[Collected data entries]

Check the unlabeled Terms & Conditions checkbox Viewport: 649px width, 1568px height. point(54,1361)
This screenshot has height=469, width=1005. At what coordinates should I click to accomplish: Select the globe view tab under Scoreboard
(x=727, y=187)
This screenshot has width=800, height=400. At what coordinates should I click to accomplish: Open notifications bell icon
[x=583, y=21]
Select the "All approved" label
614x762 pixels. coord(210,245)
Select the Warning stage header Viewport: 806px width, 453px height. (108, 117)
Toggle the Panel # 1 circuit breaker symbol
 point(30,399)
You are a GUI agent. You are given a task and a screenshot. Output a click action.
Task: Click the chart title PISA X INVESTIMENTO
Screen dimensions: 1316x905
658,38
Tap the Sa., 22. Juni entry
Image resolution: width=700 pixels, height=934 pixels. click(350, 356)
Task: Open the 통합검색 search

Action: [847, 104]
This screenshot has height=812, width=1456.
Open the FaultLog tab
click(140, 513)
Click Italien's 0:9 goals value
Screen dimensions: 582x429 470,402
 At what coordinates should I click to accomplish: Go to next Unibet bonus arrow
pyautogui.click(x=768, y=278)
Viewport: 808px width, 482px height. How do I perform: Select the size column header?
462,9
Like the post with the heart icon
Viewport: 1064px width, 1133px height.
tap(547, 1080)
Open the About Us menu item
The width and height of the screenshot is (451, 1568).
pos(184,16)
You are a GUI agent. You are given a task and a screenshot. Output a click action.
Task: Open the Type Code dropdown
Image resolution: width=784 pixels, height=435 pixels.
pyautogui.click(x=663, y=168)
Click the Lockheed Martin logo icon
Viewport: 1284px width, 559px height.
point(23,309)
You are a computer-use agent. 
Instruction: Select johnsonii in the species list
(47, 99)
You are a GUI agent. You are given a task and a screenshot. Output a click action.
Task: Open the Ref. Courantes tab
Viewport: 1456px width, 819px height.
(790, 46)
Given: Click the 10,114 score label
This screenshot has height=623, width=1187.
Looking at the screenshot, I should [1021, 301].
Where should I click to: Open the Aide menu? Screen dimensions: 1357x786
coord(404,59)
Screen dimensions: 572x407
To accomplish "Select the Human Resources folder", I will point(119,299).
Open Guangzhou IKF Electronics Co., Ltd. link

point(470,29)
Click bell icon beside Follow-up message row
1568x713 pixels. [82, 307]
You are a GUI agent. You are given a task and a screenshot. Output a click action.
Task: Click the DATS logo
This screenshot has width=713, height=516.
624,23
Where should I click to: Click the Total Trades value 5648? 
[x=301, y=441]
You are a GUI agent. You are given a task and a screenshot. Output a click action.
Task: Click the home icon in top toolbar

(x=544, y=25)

--- Task ---
For each line above that contains the word "logo", give the line as it is written.

--- Your response ---
Click the Lockheed Martin logo icon
Task: Click the DATS logo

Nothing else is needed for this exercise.